Questions d'étude -
1 > Selon le texte sur la Banque centrale européenne, de combien la BCE a-t-elle baissé ses taux directeurs le 6 juin ?
2 > Ces affirmations concordent-elles avec le texte sur la Banque centrale européenne ? Pour chacune, répondez par oui ou non et citez les mots décisifs du texte.
(a) Le 18 juillet, la BCE a laissé ses taux inchangés.
(b) La prudence de la BCE s'explique notamment par une hausse de la productivité.
(c) Le taux de la facilité de dépôt est fixé à 4.25 %.

Texte choisi -
◇ ◇ ◇ ◇ ◇ ◇ ◇
Le Coin de l’Economie – politique monétaire – finances publiques
La Banque Centrale Européenne, entre l’enclume et le marteau
La Banque Centrale Européenne a décidé de baisser ses taux d’intérêt directeurs de 25 points de base (4.25 % pour le taux repo, 3.75 % pour les taux de la facilité de dépôt) le 6 juin et de laisser inchangés le 18 juillet dernier. Cette prudence s’explique par le maintien d’une hausse importante des salaires accompagnée d’un recul de la productivité. Compte tenu de la persistance de l’inflation salariale la BCE n’a pas donnée de réelles indications sur son calendrier en matière de baisses de ses taux directeurs.
◇ ◇ ◇ ◇ ◇ ◇ ◇
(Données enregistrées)
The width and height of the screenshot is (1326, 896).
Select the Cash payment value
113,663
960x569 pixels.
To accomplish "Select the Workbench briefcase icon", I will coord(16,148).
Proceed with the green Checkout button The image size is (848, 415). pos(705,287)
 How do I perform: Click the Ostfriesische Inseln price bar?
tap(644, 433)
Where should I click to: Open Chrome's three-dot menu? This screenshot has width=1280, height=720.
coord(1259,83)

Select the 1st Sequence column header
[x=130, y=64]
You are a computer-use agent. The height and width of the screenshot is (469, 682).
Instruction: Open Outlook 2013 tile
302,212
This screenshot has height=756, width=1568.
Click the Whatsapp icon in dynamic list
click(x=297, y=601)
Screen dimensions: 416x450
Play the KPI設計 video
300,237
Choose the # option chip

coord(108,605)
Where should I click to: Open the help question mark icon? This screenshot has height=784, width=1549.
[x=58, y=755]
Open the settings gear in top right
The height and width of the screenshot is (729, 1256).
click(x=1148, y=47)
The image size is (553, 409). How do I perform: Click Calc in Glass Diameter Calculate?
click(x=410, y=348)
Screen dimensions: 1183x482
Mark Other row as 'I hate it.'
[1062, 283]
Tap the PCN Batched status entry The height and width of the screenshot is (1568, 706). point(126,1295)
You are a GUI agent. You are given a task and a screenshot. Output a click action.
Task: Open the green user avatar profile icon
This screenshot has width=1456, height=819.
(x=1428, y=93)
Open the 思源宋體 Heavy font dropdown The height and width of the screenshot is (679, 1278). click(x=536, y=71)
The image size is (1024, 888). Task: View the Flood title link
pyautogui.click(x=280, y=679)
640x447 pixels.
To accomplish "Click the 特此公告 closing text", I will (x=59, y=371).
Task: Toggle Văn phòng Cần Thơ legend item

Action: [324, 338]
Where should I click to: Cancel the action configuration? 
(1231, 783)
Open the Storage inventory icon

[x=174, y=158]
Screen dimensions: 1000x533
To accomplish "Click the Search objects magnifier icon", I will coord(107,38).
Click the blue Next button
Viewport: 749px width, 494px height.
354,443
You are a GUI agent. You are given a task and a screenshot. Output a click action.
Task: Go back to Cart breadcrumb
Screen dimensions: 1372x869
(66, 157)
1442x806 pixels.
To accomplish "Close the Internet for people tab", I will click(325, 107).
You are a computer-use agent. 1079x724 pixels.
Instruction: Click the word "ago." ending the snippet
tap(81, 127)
◇ ◇ ◇ ◇ ◇ ◇ ◇
Corrigé -
1 > De 25 points de base.

2 >
(a) Oui : « et de laisser inchangés le 18 juillet dernier ».
(b) Non : « accompagnée d’un recul de la productivité ».
(c) Non : « 3.75 % pour les taux de la facilité de dépôt ».